Besuche bei Freunden
Das österreichische Parlament pflegt mit vielen anderen Volksvertretungen einen freundschaftlichen Kontakt. Mich hat wohl der Zufall zum Obmann der Freundschaftsgruppe mit der Republik Moldau und der Ukraine gemacht. Delegationen beider Parlamente haben uns bereits besucht, kommende Woche wird eine Delegation nach Chisinau fliegen. Wir werden zur Grenze nach Transnistrien reisen, eine Aufnahmestelle der österreichischen Concordia für Vertriebene besuchen, und auch österreichische Unternehmen. Außerdem sind Gespräche mit der politischen Führung geplant. Etwas komplizierter wird eine Reise in die Ukraine in der darauffolgenden Woche. Damit wir nicht mit leeren Händen kommen bereiten wir einen Transport medizinischer Güter vor.

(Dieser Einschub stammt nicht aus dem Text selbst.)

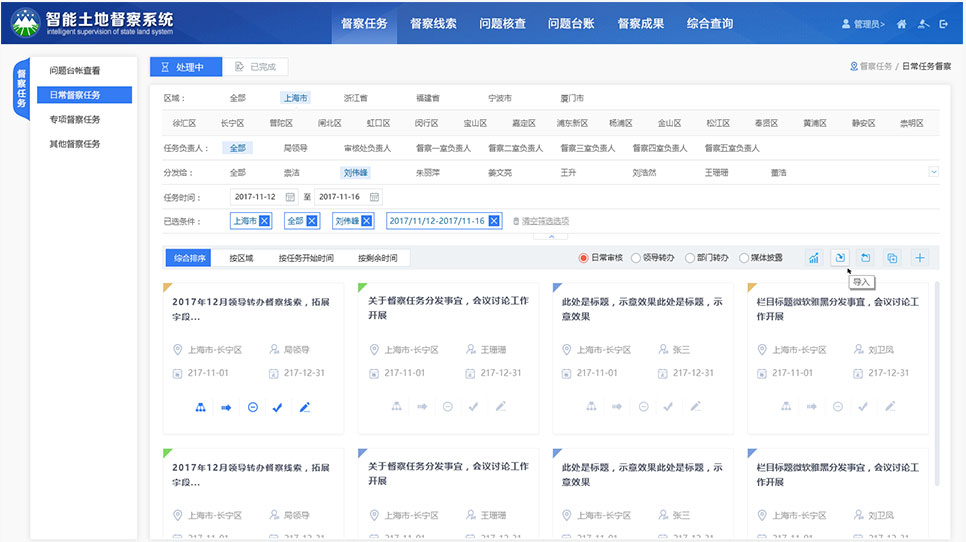This screenshot has width=966, height=542.
Task: Click the copy icon in task toolbar
Action: 893,258
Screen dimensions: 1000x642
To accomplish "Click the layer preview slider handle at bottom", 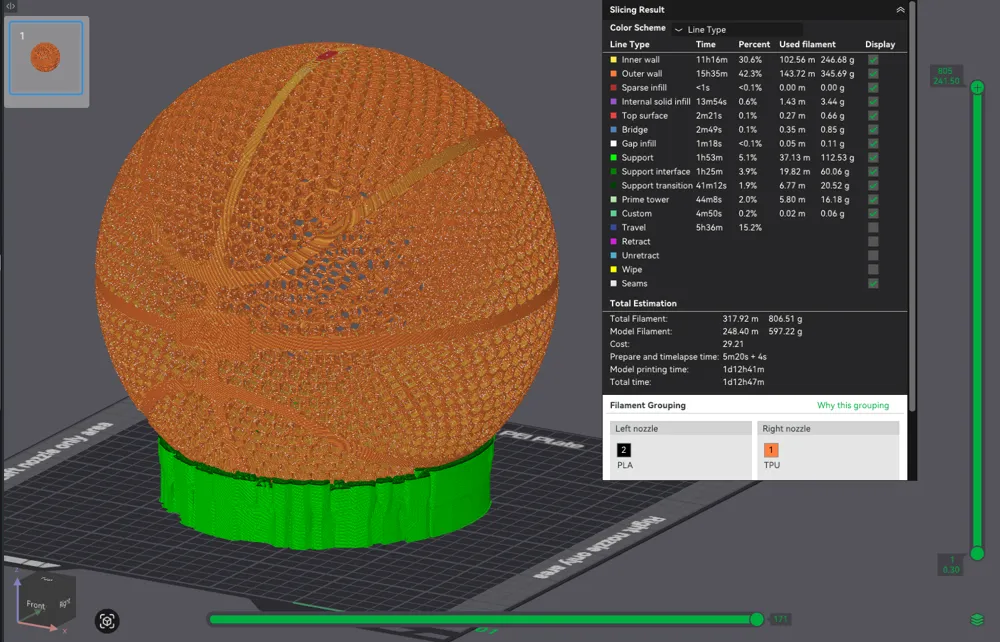I will [x=757, y=619].
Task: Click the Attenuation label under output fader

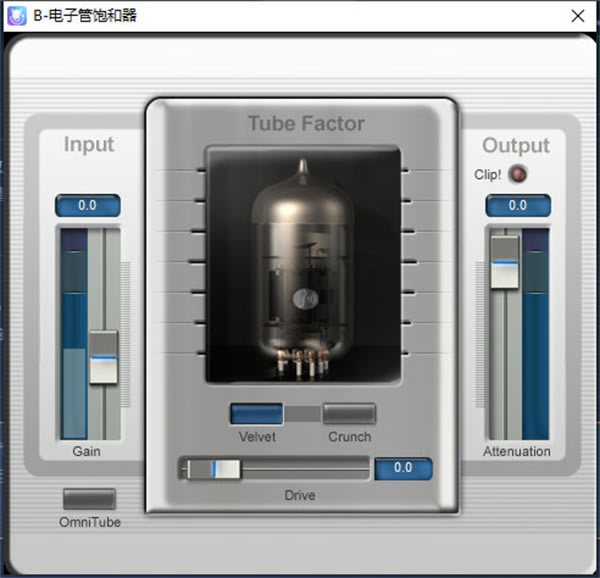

Und weil manche besonders Gescheite sagen, diese Reisen wären sinnlos: Ich weiß aus meinen vielen Kontakten mit ukrainischen Abgeordneten, dass jeder Kontakt und jede Unterstützung sehr willkommen ist. Und an dieser Stelle auch ein herzlicher Dank an die diplomatischen Vertretungen in diesen Ländern: Die Botschafterin in Chisinau, Stella Avalone und der Botschafter in Kyiv Arad Benkö leisten in diesen Tagen und Wochen mit ihren - im Vergleich zu anderen Ländern kleinen - Teams wirklich Großes!
Vorbild Stalin
Putin hat sein Land längerfristig auf diesen Krieg vorbereitet. Indem er und seine Leute immer wieder darauf hingewiesen haben, dass die Ukraine keine Existenzberechtigung hätte, indem Bedrohungsszenarien gezeichnet wurden, aber auch durch eine Verherrlichung Stalins und seiner Methoden. Der ukrainische Parlamentspräsident Ruslan Stefantschuk hat in seiner Rede im Parlament auf das Trauma des Holodomor hingewiesen, als Stalin 1932/33 die ukrainische Landwirtschaft und alle Bauernfamilien zerstörte. Stefantschuk betonte aber auch, dass sein Land auch bei der Verfolgung von Kriegsverbrechen auf den Rechtsstaat setzen werde, ein wichtiger Punkt, wenn sein Land in die EU will. Und beim Mittagessen fragte ich ihn noch, woher sein Vorname Ruslan komme? Er gab mir freundlich ein Stück Nachhilfe in Literaturgeschichte: Seine Eltern nannten ihn so nach einem Gedicht von Alexander Puschkin: „Ruslan und Ljudmilla“. Michael Glinka hat dazu eine Oper geschrieben. Ruslan ist ein Held, der um seine Braut Ljudmilla kämpft.